There are, however, clearly a number of benefits to the direction we’ve gone. After all, we wouldn’t move to digital text technologies if there weren’t. At the beginning of the course we listened to an audio recording which gave us the following profound quote:
“We have been the victims of 100 years of monologue”.
This was in reference to the fact that mass media has traditionally had a one way flow – but this is no longer true. And our text technologies are an enormous part of this.
Through our course work we have tied or ideas closely not just to the writings of Bolter and Ong, but also to other theoretical frameworks which aid in our understanding. Technological determinism and continuity theory informed our discussion on the development of new technologies. I wrote that I believed the concept of technological determinism over simplified the process of adoption of technologies because it only looked at one principal or determining factor in explaining socio-historical phenomena. Continuity theory, on the other hand, has merit because its not an either/or situation with respect to oral and literary cultures. It represents a spectrum on which we can overlap experiences connected to both extremes. I think our exploration of oral and literary cultures is too easily separated into distinct spheres. I think the real interest lies in where these overlap. After all, we have more in common than we do differences.
For all the change we’ve experienced and studied, text remains the unifying thread through this all. As Dobson and Willinsky point out, “what we see of this [digital] literacy is remarkably continuous with the literacy of print culture”. Where we go from here is anyone’s guess. A new direction entirely, or perhaps the remediation again of a technology already used.
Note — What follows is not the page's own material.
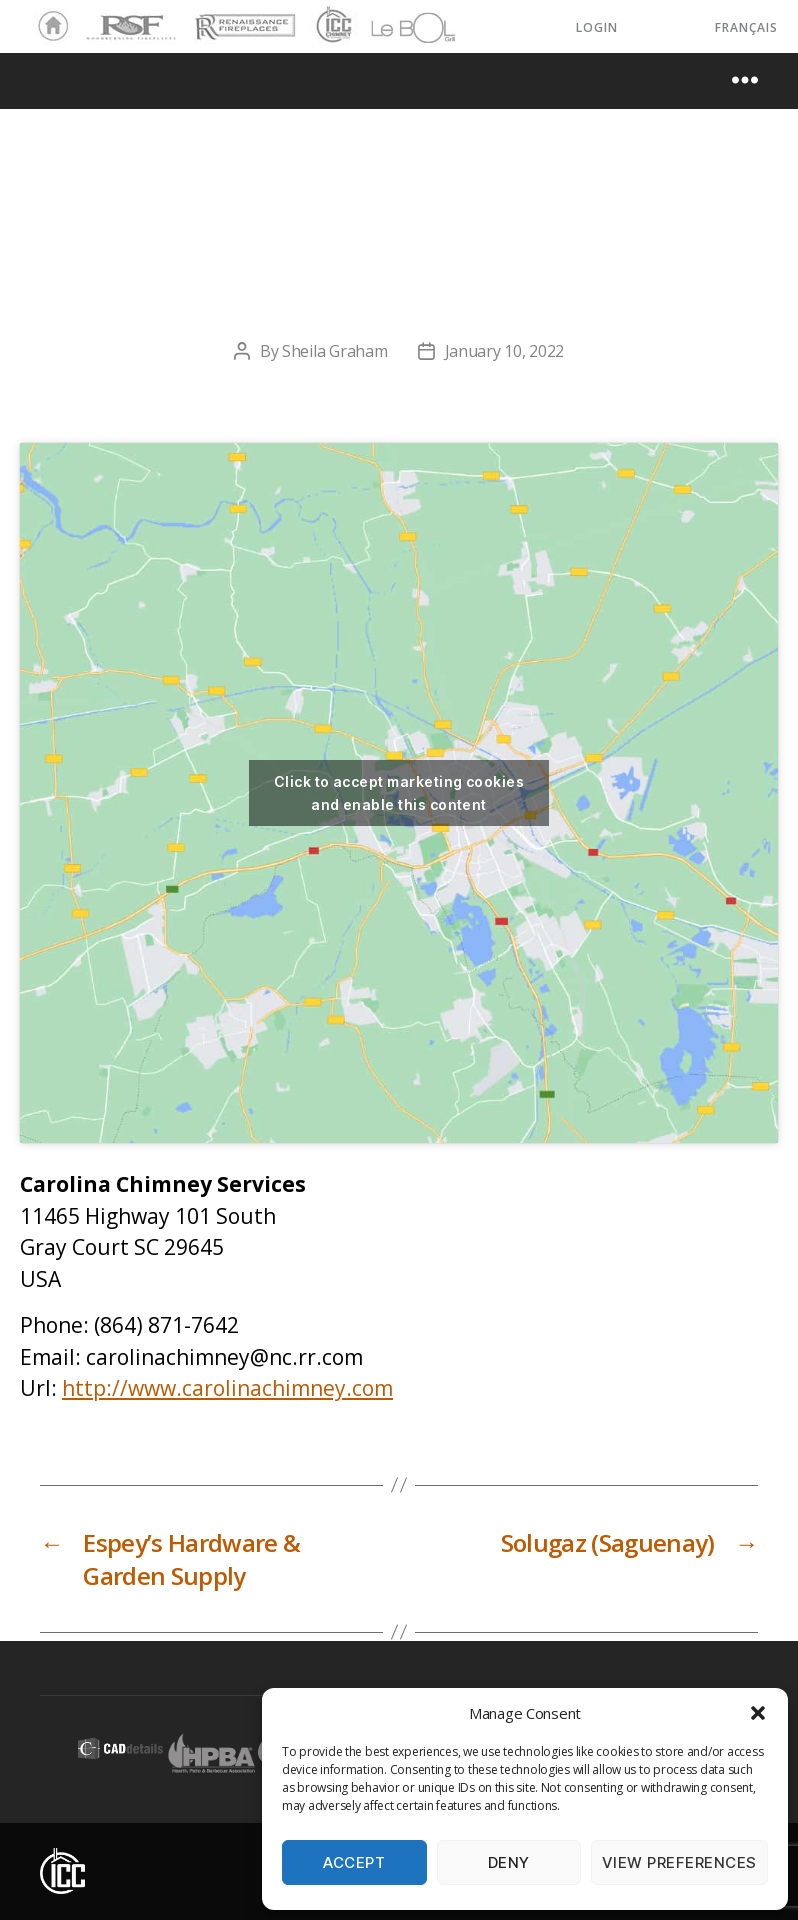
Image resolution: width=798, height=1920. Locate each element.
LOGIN (597, 27)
What we can say is that whatever technology influences the next change in the spaces of reading and writing, we know it will be built on a framework which champions the value of text regardless of form – oral, visual or literate.
References
Bolter, Jay David. (2001). Writing space: Computers, hypertext, and the remediation of print [2nd edition]. Mahwah, NJ: Lawrence Erlbaum.
Dobson, T. & Willinsky, J. (2009). Digital Literacy. In Cambridge Handbook on Literacy. Cambridge, UK: Cambridge University Press. Retrieved Dec 1, 2011, from http://pkp.sfu.ca/files/Digital%20Literacy.pdf
Ong, Walter. (1982.) Orality and literacy: The technologizing of the word. London: Methuen.